Bacterial Resistance Bacterial resistance is a problem that has profoundly impacted the medical community. Bacterial resistance results when bacteria become resistant to individual antibiotics through the development of specific defense mechanisms which render the antibiotic ineffective. This problem has become evident in recent years as numerous cases have been reported in which antibiotics are not effective against the bacteria that they have fought off for years. The recent troubles with bacterial resistance have caused panic throughout the United States. The pharmaceutical industry hasnt been producing many antibiotics because they thought that the antibiotics they had created had solved many of the problems resulting from bacterial infections. An increasing amount of attention has been given to antibiotic resistance with each passing year and experts are optimistic for the future; however, the threat of bacterial resistance exists today and is a major cause for concern.
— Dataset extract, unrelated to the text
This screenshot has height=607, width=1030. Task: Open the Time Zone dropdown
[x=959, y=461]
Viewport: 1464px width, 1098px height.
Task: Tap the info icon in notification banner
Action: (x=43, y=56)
The discovery of penicillin the 1940s proved to be the dawn of the antibiotic era. In less than two decades, major advancements had been made in the development of antibiotics. There were so many different antibiotics developed that doctors and scientists focused their attention on other problems plaguing the nation. Doctors prescribed antibiotics frequently, often when they were not even needed. According to a 1998 report by the Institute of Medicine, up to fifty percent of antibiotics are prescribed unnecessarily.
This blatant overuse of antibiotics had a profound effect on the efficiency of the drugs in the future. The wonder drugs that had been so effective in treating an array of diseases had started to lose the battle against increasingly resistant bacteria, often referred to as superbugs. The problem of bacterial resistance is rooted in the overuse of many antibiotics. Doctors used antibiotics to treat countless diseases and some bacteria became resistant to the drugs after time. The problem of antibacterial resistance is of gigantic proportions and there is much that needs to be done to alleviate this problematic situation.
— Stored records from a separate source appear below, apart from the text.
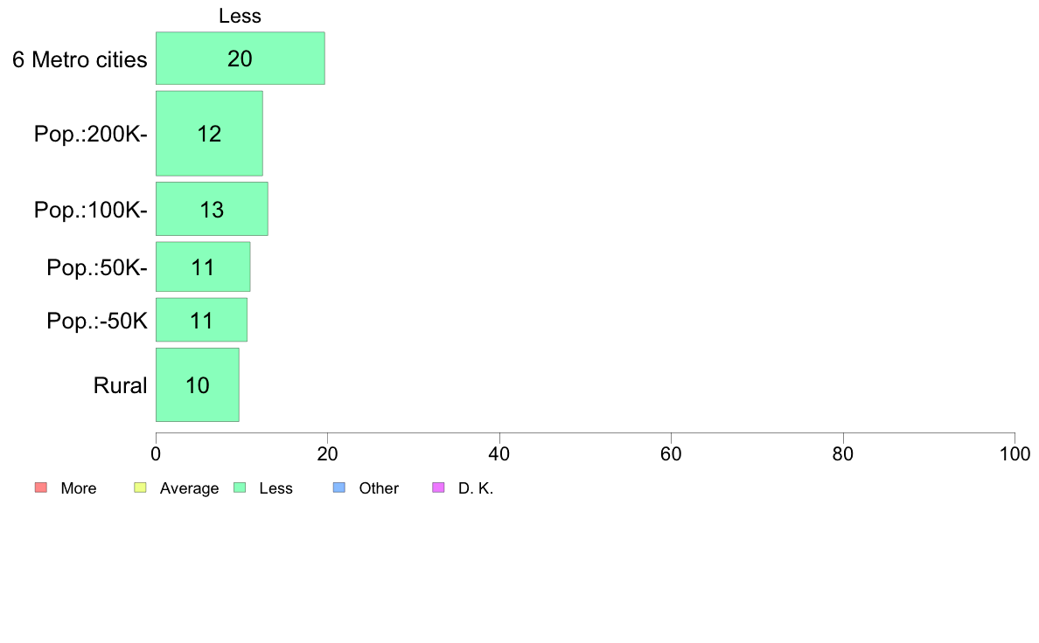
Task: Select the Pop.:-50K bar
Action: click(x=201, y=320)

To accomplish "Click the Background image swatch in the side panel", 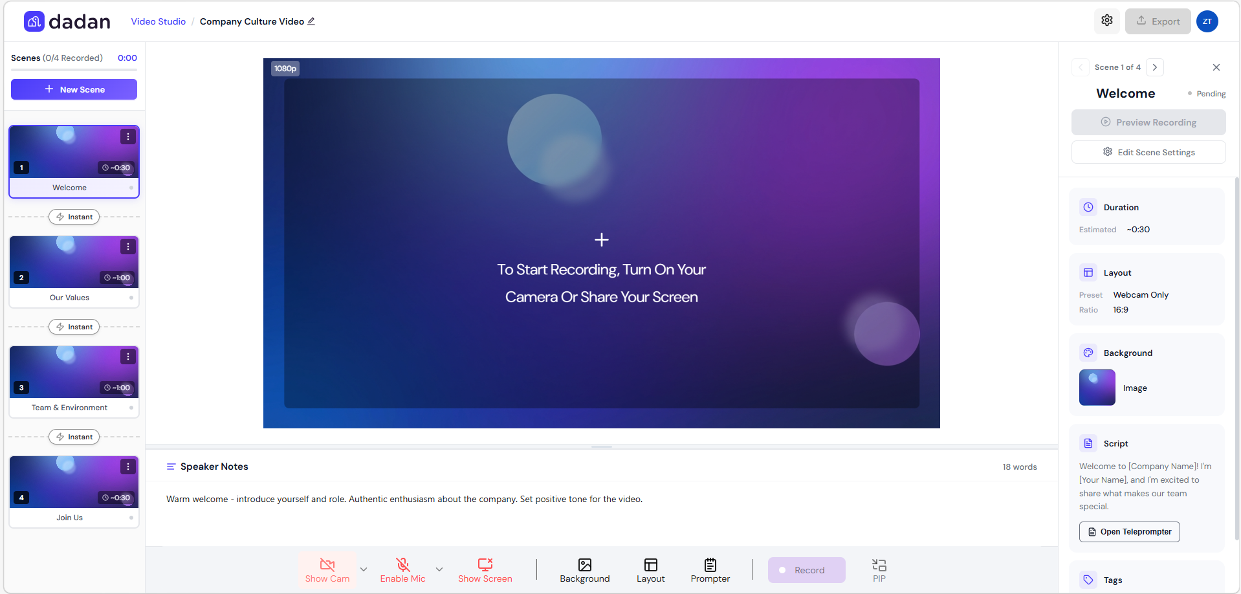I will [x=1097, y=388].
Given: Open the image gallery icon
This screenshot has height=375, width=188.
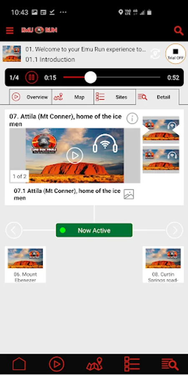Looking at the screenshot, I should 129,194.
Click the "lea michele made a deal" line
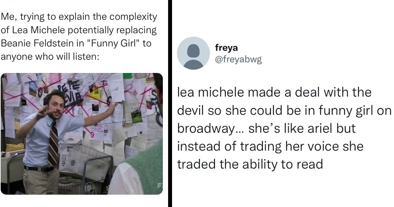The image size is (394, 207). (274, 93)
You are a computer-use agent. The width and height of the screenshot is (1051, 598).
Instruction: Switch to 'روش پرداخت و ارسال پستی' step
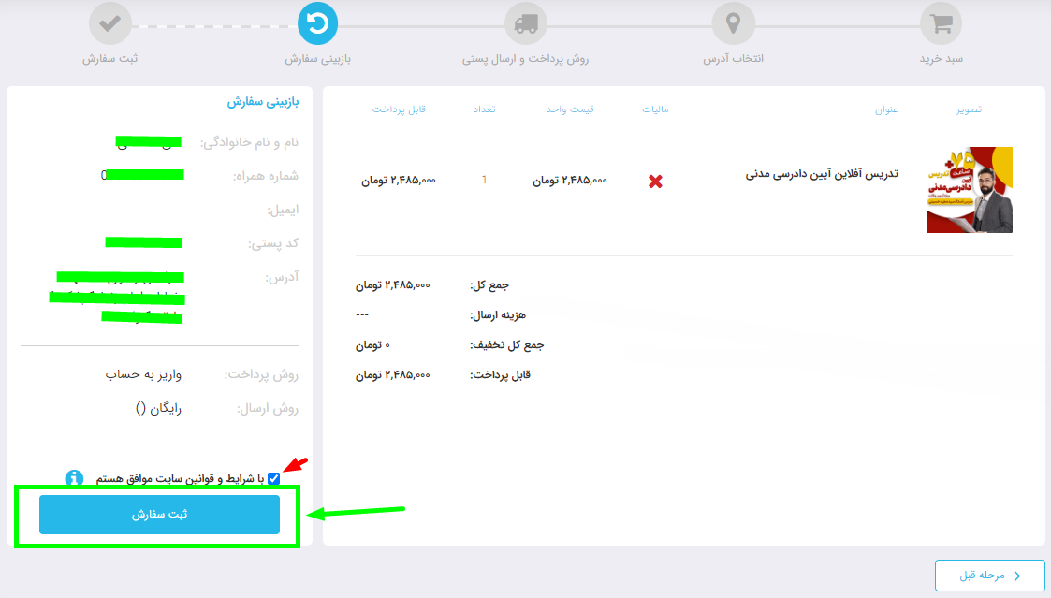click(525, 59)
Both normal and mutant bacteria replicate at an astounding rate. The antibiotics can easily wipe out the normal bacteria but the mutant bacteria are left unharmed and they prosper as a result. Superbugs flourish in hospitals as they serve as a breeding ground for harmful superbugs. Thousands of patients each year develop bacterial infections in hospitals and the increased resistance could have a significant effect on many patients. Illnesses such as Tuberculosis have started to afflict an increasing amount of people each year.
Diseases that had practically been eradicated from industrialized nations such as the United States. The resistant bacteria originate with mutations that have occurred over time, allowing the resistant bugs to survive while the normal bacteria were killed. The mutated bacteria also would often exchange its DNA with other bacteria, allowing even more resistant bacterium to be formed. The number of cases in which antibiotics are ineffective has risen significantly each year. The question that remains is whether the medical community can thwart the rising problem or does a worldwide pandemic loom in the future.
The medical community has responded to the increasing threat of bacterial resistance. Pharmaceutical companies have begun to aggressively create and test future antibiotics and more antibiotics are expected to be made available each year. The threat still remains however and the need for alternate solutions is evident. Bacterial resistance is not something that will disappear in a few years; it will perpetually remain a topic of interest. Future resistant bacterium can be slowed with a few simple measures. Antibiotics must be prescribed carefully, only after it is made sure that they are necessary.
Patients must also follow the advice of their physicians and strictly adhere to the directions given to them for dosage. The problem of bacterial resistance has become the focus of many scientists in recent years and it will continue to be monitored with extreme concern.